Your answer must be an exact copy of the lines from the one containing "You are a computer-use" through the last line of the records below, with no pictures; please include nothing else.

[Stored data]
========================================

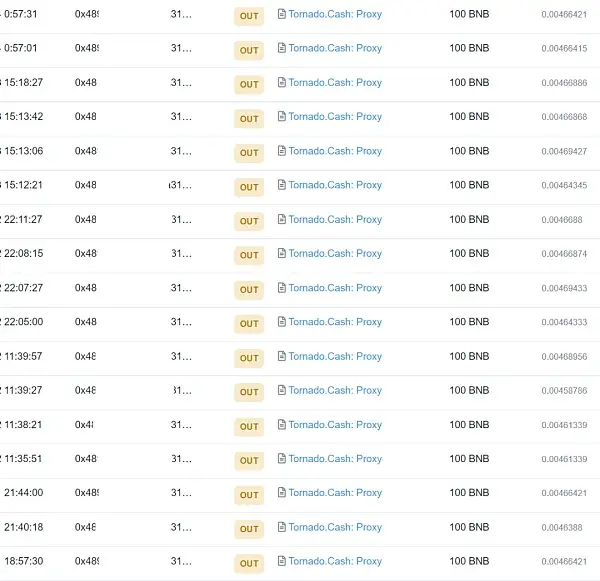Click the contract file icon in the 22:05:00 row
Image resolution: width=600 pixels, height=581 pixels.
pos(281,322)
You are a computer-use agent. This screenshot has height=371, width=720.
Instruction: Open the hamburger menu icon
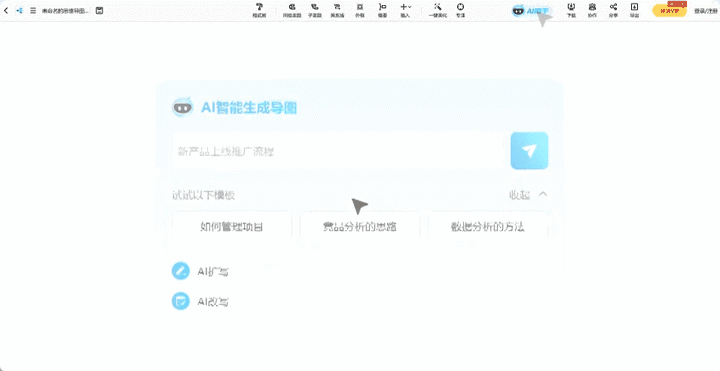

========================================

● Written response
You are a computer-use agent. This screenshot has height=371, width=720.
Instruction: Open the hamburger menu icon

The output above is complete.